Stored items:
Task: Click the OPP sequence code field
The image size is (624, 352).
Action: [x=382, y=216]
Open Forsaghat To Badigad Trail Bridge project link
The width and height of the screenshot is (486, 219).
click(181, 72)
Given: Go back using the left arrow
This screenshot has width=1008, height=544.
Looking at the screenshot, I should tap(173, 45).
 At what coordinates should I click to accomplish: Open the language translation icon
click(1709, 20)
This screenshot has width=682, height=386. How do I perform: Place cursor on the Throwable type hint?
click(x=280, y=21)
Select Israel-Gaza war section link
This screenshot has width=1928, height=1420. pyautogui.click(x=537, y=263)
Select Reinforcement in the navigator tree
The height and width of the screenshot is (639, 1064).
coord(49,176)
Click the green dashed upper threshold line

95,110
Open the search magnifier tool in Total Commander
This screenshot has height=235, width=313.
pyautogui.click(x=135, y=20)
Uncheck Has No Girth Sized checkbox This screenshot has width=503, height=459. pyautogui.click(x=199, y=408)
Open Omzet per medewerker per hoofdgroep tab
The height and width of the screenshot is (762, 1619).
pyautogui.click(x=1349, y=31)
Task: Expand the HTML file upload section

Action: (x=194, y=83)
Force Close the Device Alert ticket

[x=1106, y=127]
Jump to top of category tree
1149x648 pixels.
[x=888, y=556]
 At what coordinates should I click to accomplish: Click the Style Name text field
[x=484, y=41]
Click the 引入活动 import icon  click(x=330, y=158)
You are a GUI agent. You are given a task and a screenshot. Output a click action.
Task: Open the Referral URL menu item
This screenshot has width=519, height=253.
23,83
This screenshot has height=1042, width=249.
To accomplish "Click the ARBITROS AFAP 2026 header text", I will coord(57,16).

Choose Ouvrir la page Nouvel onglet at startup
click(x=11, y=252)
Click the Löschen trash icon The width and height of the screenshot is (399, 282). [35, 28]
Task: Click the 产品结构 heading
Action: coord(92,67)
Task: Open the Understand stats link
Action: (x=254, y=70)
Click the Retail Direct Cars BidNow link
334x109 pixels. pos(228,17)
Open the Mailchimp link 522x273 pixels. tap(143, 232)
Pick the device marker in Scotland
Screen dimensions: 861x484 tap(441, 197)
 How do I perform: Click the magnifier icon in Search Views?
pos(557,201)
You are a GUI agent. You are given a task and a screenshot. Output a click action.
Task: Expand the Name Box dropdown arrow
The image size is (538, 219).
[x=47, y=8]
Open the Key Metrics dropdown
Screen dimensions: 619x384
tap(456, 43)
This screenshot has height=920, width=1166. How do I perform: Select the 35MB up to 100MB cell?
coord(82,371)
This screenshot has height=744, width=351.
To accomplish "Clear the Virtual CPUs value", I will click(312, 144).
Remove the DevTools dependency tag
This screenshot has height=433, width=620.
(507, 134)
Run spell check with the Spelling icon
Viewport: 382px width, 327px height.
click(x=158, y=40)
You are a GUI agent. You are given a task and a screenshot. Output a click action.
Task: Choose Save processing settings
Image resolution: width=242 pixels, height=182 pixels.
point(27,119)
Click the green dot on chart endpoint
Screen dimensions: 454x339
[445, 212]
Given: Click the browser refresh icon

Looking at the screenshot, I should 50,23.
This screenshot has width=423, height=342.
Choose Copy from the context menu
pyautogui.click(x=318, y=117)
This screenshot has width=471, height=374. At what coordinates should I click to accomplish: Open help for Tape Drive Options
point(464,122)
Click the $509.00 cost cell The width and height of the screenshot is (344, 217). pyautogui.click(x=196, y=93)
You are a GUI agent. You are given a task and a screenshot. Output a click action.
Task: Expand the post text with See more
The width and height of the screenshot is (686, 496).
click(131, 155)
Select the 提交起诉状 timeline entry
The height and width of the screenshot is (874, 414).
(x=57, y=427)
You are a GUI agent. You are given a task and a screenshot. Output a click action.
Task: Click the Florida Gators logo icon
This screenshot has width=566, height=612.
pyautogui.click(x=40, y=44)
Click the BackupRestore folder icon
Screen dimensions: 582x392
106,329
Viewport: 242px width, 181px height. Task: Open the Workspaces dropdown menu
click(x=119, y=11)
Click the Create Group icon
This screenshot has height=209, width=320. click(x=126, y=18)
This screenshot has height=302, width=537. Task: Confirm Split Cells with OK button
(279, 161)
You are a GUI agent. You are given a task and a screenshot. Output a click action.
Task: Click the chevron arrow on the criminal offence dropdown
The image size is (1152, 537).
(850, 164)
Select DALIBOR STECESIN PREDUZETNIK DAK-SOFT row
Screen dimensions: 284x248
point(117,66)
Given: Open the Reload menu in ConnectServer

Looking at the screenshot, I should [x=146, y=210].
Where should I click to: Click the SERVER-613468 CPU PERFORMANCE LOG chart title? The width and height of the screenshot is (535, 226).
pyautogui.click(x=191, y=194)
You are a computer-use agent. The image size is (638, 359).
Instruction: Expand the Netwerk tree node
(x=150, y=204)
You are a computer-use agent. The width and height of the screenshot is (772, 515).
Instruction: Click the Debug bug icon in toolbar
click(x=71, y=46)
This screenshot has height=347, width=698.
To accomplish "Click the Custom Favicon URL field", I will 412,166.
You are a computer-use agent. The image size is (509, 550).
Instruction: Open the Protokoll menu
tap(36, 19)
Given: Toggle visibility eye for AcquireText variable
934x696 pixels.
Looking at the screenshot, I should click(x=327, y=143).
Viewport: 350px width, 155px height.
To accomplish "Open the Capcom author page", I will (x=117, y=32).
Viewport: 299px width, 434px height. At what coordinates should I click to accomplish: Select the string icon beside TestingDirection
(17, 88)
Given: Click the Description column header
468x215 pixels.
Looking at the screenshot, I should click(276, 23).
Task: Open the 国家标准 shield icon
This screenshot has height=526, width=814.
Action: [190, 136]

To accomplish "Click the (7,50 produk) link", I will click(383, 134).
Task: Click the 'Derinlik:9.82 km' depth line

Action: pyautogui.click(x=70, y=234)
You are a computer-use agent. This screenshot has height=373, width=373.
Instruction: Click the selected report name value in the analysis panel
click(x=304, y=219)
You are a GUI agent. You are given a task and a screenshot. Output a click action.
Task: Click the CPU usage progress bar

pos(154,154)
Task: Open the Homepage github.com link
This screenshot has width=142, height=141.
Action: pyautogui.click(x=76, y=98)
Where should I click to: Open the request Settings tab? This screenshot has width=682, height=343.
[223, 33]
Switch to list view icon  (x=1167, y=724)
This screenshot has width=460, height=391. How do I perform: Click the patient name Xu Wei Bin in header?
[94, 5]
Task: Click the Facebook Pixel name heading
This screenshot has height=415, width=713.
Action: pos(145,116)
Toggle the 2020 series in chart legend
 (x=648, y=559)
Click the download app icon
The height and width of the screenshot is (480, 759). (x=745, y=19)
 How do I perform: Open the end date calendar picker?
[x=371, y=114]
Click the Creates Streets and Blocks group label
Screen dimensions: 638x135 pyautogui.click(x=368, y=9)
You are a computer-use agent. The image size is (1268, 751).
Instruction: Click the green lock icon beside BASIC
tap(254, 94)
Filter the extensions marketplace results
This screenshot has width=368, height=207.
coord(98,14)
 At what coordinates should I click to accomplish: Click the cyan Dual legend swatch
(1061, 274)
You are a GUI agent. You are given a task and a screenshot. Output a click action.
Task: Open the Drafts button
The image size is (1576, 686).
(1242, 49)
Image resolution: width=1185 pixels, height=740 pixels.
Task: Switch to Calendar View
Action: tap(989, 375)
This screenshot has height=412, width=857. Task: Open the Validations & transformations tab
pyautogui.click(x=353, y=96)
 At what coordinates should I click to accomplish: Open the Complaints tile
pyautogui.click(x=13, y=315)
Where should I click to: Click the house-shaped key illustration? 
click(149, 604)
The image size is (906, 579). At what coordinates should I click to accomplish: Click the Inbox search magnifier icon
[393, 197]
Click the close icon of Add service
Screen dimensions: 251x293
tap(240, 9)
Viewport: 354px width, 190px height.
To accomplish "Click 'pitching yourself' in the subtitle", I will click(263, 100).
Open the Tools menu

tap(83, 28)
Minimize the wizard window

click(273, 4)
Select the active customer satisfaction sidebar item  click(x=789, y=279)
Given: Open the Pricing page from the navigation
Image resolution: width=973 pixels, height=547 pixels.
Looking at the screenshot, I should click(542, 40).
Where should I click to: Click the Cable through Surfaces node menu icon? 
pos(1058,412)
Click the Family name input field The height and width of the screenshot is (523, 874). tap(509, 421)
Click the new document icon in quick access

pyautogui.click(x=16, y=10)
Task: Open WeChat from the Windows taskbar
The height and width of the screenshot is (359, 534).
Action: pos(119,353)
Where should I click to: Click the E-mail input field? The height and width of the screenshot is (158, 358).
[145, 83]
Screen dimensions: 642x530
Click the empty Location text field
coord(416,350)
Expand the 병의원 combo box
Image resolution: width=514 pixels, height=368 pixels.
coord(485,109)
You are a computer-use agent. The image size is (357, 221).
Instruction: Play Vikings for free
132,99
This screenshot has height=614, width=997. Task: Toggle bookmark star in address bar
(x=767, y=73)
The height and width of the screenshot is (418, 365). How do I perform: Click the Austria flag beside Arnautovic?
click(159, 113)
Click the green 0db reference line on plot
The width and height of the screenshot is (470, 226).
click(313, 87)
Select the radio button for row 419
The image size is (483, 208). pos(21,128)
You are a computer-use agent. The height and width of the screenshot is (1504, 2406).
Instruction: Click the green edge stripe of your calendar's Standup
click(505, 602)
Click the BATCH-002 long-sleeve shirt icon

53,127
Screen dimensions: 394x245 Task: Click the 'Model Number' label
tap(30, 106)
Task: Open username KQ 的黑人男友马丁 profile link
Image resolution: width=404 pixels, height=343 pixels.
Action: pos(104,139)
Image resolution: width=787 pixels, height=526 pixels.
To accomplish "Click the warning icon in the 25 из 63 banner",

### [ASSIGNED TASK]
Will you return exactly the lines above from the one with "This screenshot has height=302, width=537." down to the one with "Task: Click the chevron", counting both as part of the range?

### [YOUR RESPONSE]
This screenshot has height=302, width=537. Task: Confirm Split Cells with OK button
(279, 161)
You are a GUI agent. You are given a task and a screenshot. Output a click action.
Task: Click the chevron arrow on the criminal offence dropdown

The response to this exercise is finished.